Auf den Spuren des Usprungs

Das Ruhrbistum, das 1958 gegründet wurde und aus Teilen der Diözesen Köln, Münster und Paderborn hervorging, habe von Beginn an auf die enge Verbindung von Kirche und Bergbau gesetzt, so der Autor des entsprechenden Aufsatzes im Buch. "Bewusst wollte die Kirche den Arbeitern in Bergbau und Industrie nahe sein."

Dass die Ursprünge des Bistums Essen aber viel weiter zurückreichen, zeigt ein weiterer Aufsatz über ein Sammelbildchen, das die "Mutter vom Guten Rat" ziert. 2015 erschien ein Sammelalbum rund um Essen mit 312 Aufklebern. Einer zeigt die Goldene Madonna im Essener Dom. Die Figur, die um 980 entstand, zählt zu den weltweit frühesten vollplastischen Darstellungen der Muttergottes mit Kind. Sie verkörperte zunächst eine der Kirchenpatrone des mächtigen Essener Frauenstifts, aus dem später die Stadt Essen hervorgehen sollte. Heute ist die Goldene Madonna oder "Mutter vom Guten Rat" die Schutzheilige des Ruhrbistums.

Der Papst-Lolli und seine Geschichte

Die reizvolle Idee, Kirchengeschichte anhand von Objekten zu erzählen, können die Autorinnen und Autoren nicht ganz durchhalten. Der Papst-Lolli, der im Buch beschrieben wird, fand während der Deutschlandreise von Johannes Paul II. 1987 zwar auch im Bistum Essen Beachtung.

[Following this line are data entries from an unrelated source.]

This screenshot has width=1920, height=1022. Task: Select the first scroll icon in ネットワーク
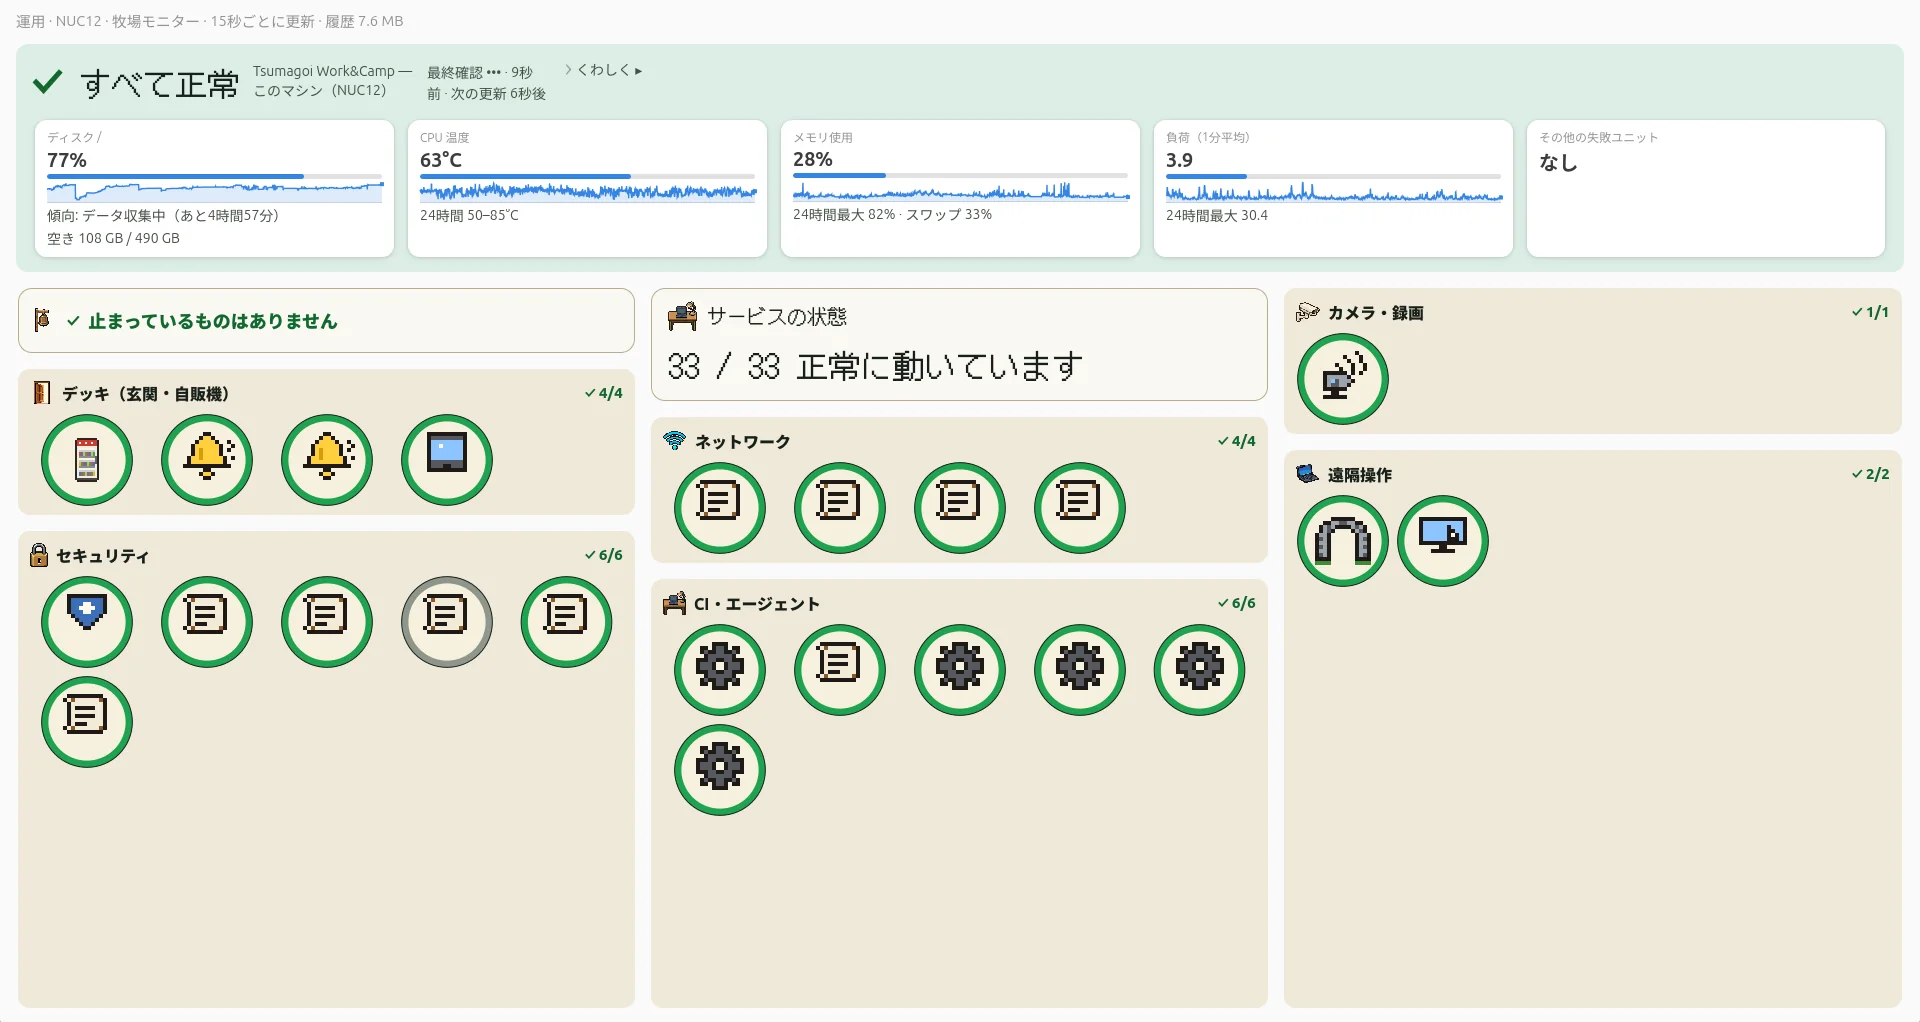[720, 508]
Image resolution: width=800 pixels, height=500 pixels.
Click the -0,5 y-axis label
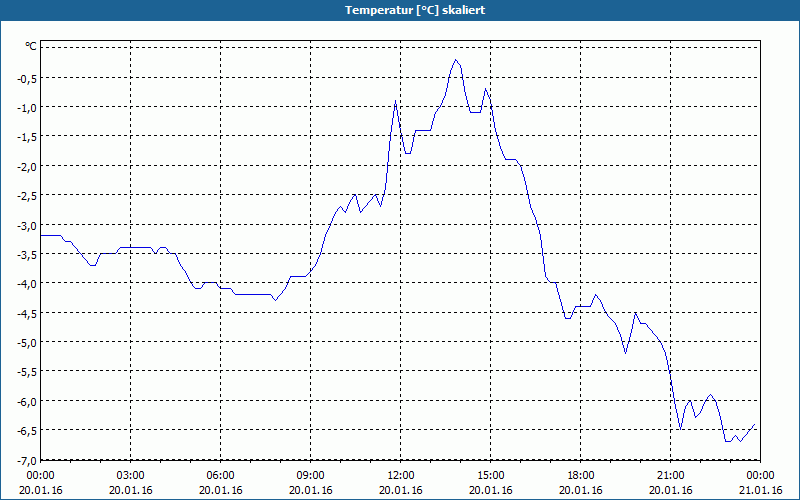[x=28, y=78]
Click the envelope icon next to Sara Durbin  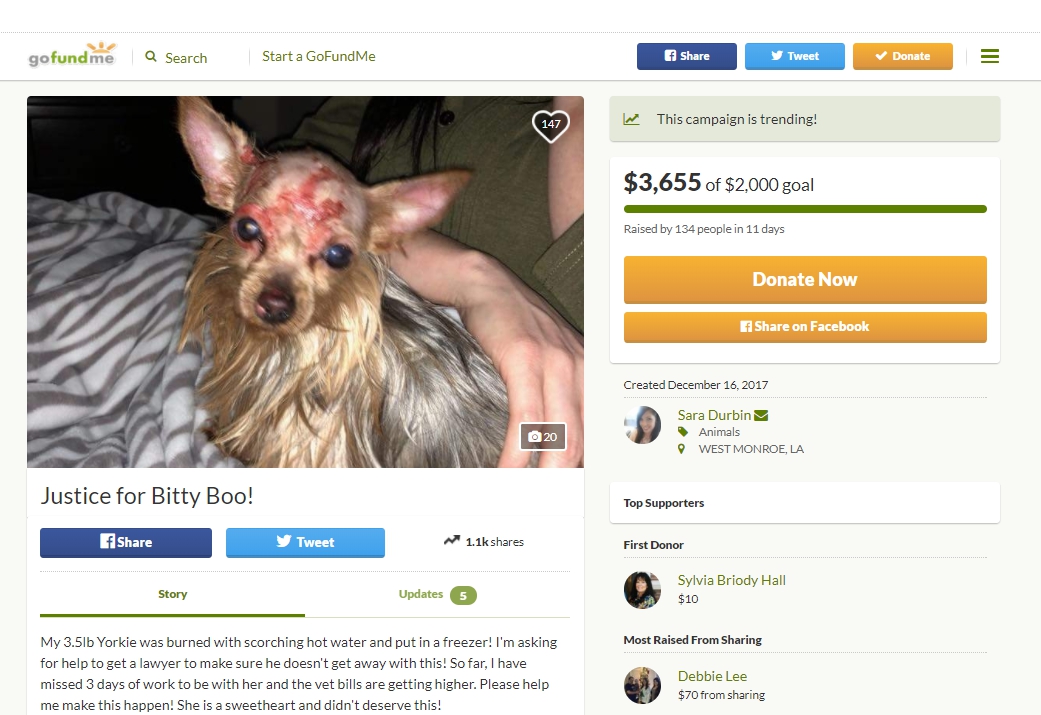[x=761, y=416]
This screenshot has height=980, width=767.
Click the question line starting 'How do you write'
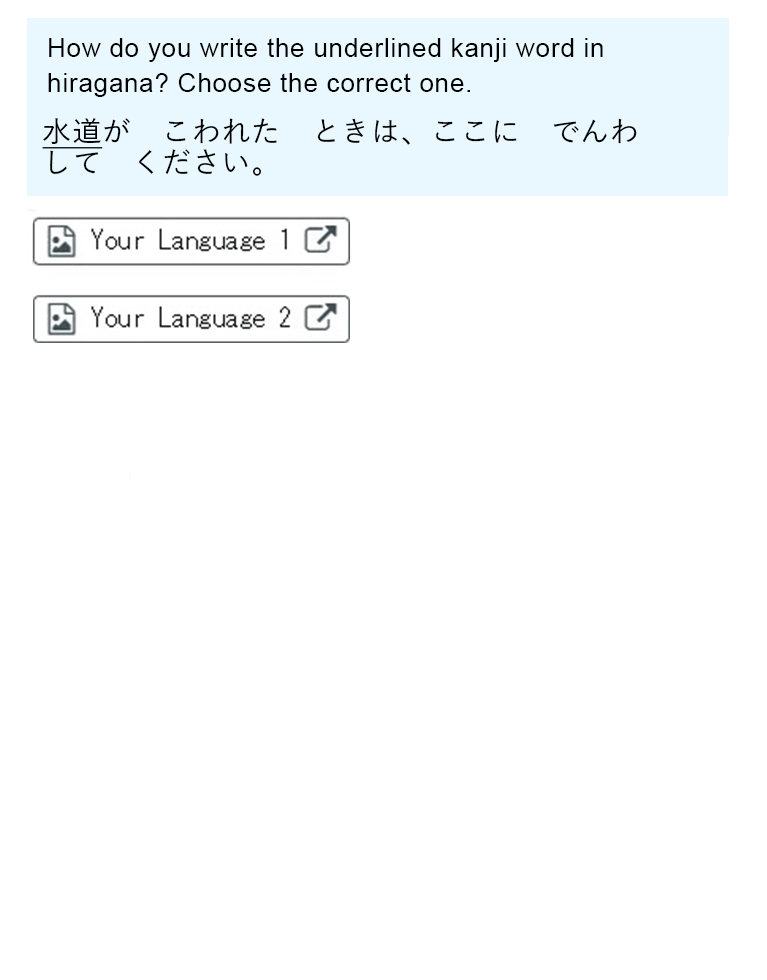tap(326, 49)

Erfunden hatte ihn jedoch der Süßwarenhändler Rolf Reinhardt aus dem niederrheinischen Kevelaer im Nachbarbistum Münster. Aus 20.000 Fehldrucken einer Papst-Broschüre ließ er das Bildnis Johannes Pauls II. ausschneiden und zwischen Lutscher und Folie stecken. Fertig war die Süßigkeit - und ein handfester Aufreger. Von Empörung bis Belustigung reichten die Reaktionen.

Persönliche Geschichten auf der Mitmach-Seite im Netz

Zudem sind einige "Objekte" im Buch wohl eher "Orte" - zum Beispiel die Essener Dominsel, also ein Ensemble von Kirchenbauten im Stadtkern, oder die frühere Heilig-Kreuz-Kirche in Gelsenkirchen-Ückendorf, die heute als Multifunktionshaus im Viertel dient. Trotzdem ist die Idee, die Historie des Ruhrbistums anhand von Objekten zu erzählen, pfiffig und passt zum Ruf der Diözese, medial besonders experimentierfreudig zu sein. Insofern könnte das Buch selbst als Objekt Nummer 31 gelten, das eine Zuschreibung untermauert und das Bild des Bistums vervollständigt.

Wer nach der Lektüre noch mehr Anekdoten lesen möchte, den verweist das Herausgeberteam auf die Mitmach-Seite www.bistumsgeschichte.ruhr. Selbst hochgeladene Fotos erzählen hier persönliche Geschichten zum Bistum Essen.